Let’s have a look at the file genes.fpkm_tracking, where gene expression is stored. The first column reports the UCSC identifier of the gene, the fifth its common name, the seventh its genomic coordinates, and the tenth its expression in FPKM. You would like to know which are the most expressed genes in the sample. This can be done in many ways, for example opening the file as a spreadsheet with Excel, but let’s do it using Unix commands. You can use the sort command, which can order a file based on the values in a specific column:

$ sort -t$'\t' -r -g -k 10 cuff_out/2cells/genes.fpkm_tracking > cuff_out/2cells/genes.sorted.fpkm_tracking

If you want to better understand the command that you just typed, check the manual page for the sort command using:

$ man sort

The first parameter of sort tells the command that the file is divided in columns separated by tabs; the –k parameter specify which column you are interested in; the –g tells sort that the column contains numbers (the default sort behavior is to order by lexicographic order); the –r tells sort to order from the largest to the smallest value. The sort output is redirected into a new file. If you open this new file, the genes are now ordered by decreasing expression. If you now want to know, for example, which is the most expressed gen, you can copy UCSC identifier in the first row of the sorted file, the UCSC genome browser to get more information about it . Do that for a few genes.

Now do the same also for the 6-hours embryo sample. Which are the most expressed genes in this other sample?
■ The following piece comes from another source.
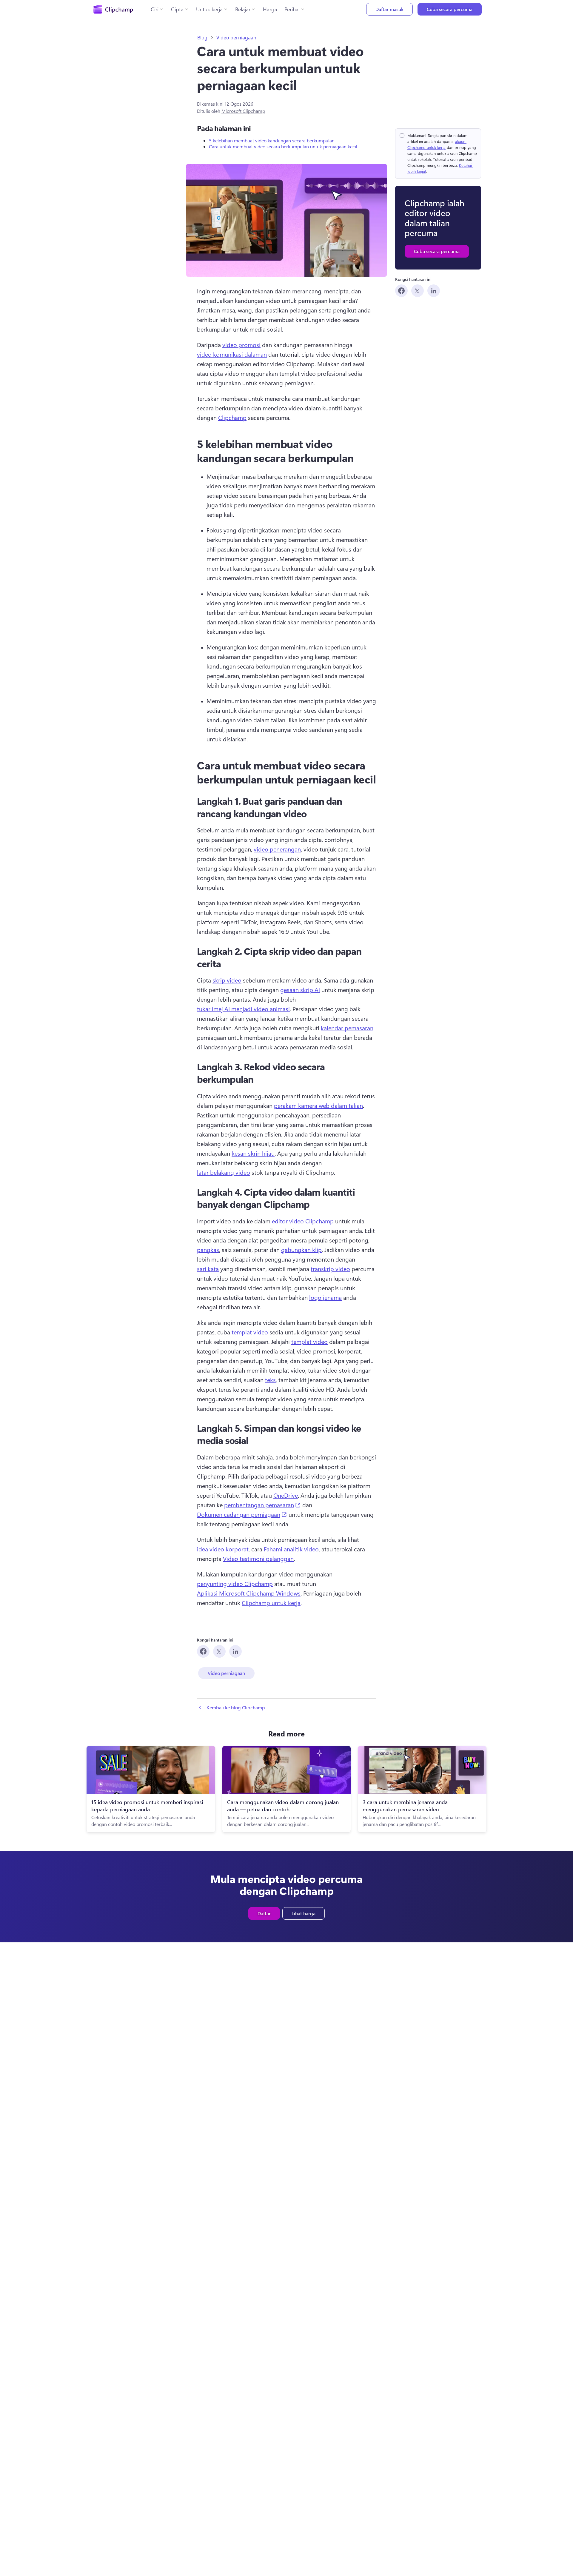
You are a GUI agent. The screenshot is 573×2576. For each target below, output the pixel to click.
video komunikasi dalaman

Are they in common with the 2-cells embryo?

Now that you have all the strongly expressed genes in the two embryos, you might wonder in which biological processes they participate. Let’s see how you can use an automatic web-based functional annotation tool (DAVID) to help you in the rationalization of which are the most represented process in a biological sample. To use DAVID you need to submit a list of gene identifiers. In the genes.sorted.fpkm_tracking, the first column contains the UCSC gene ids of the genes in the annotation GTF file. You need to extract these identifiers from this file. Let’s take the top 100 of the genes sorted by FPKM. Let’s use the command head to select the top 100 genes, and the command cut to extract only the first column from these rows (if you want, use man to have more details on how these commands work):

$ head -100 cuff_out/2cells/genes.sorted.fpkm_tracking | cut -f 1 > cuff_out/2cells/top100byFpkm.txt

Remember that the > operator redirects the output of a command into a file. Now open the top100byFpkm.txt file, verify that it’s a single-column file with the UCSC gene identifiers, and copy its content. Open any browser and go to: [1] Click the Start Analysis tab at the top of the screen, click the Upload tab on the left of the screen and paste the list of genes into the box labeled Step 1: Enter Gene List. In Step 2: Select Identifiers choose UCSC_GENE_ID from the list, and mark Gene List in Step 3: List Type, then click Submit List in Step 4. After submission DAVID will ask you to convert the gene list into the appropriate format (DAVID format). Click on the Submit to conversion tool and save it as new converted list. After the page ends the processing, click Functional Annotation Tool to be redirected to the result page. Here you can expand all tabs and click on the different functional categories to see if there is some enrichment in your gene list. The one that might interest you the most is GOTERM_BP_FAT under Gene_Ontology Do these categories make sense given the samples you are studying?

Now you can repeat for the 6-hours embryo sample and see if there are differences between the two samples.